> Written request
Can you format the rows from the line holding "Task: Click the Ace Austin display name" through the last row, inclusive, as a numbered list with the blank lines left out?

> Stored rows
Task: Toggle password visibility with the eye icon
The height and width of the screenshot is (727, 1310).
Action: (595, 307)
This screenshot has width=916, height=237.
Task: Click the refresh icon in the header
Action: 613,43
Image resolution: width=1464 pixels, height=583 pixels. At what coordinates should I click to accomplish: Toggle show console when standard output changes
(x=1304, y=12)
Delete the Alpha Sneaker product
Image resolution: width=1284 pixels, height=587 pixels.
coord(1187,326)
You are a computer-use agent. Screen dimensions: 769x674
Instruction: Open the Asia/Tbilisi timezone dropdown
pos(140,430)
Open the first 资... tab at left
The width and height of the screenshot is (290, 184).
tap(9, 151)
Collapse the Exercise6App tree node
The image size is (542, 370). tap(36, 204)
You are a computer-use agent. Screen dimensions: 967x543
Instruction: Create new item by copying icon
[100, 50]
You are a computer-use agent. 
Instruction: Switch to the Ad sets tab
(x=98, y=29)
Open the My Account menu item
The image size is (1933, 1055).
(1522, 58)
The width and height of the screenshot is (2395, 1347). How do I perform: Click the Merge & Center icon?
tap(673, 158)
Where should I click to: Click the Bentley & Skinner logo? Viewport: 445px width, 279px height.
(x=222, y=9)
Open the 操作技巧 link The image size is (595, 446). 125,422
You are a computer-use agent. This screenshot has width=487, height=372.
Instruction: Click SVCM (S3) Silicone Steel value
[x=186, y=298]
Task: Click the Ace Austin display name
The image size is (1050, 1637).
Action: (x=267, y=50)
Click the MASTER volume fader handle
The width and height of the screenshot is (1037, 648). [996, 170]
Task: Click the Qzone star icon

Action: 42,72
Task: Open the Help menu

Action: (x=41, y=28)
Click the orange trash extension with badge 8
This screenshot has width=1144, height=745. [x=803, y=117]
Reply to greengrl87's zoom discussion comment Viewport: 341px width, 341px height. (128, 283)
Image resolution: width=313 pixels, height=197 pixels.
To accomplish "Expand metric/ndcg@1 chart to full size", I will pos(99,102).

> Written answer
1. Task: Click the Ace Austin display name
2. The image size is (1050, 1637).
3. Action: (x=267, y=50)
4. Click the MASTER volume fader handle
5. The width and height of the screenshot is (1037, 648). [996, 170]
6. Task: Click the Qzone star icon
7. Action: 42,72
8. Task: Open the Help menu
9. Action: (x=41, y=28)
10. Click the orange trash extension with badge 8
11. This screenshot has width=1144, height=745. [x=803, y=117]
12. Reply to greengrl87's zoom discussion comment Viewport: 341px width, 341px height. (128, 283)
13. Image resolution: width=313 pixels, height=197 pixels.
14. To accomplish "Expand metric/ndcg@1 chart to full size", I will pos(99,102).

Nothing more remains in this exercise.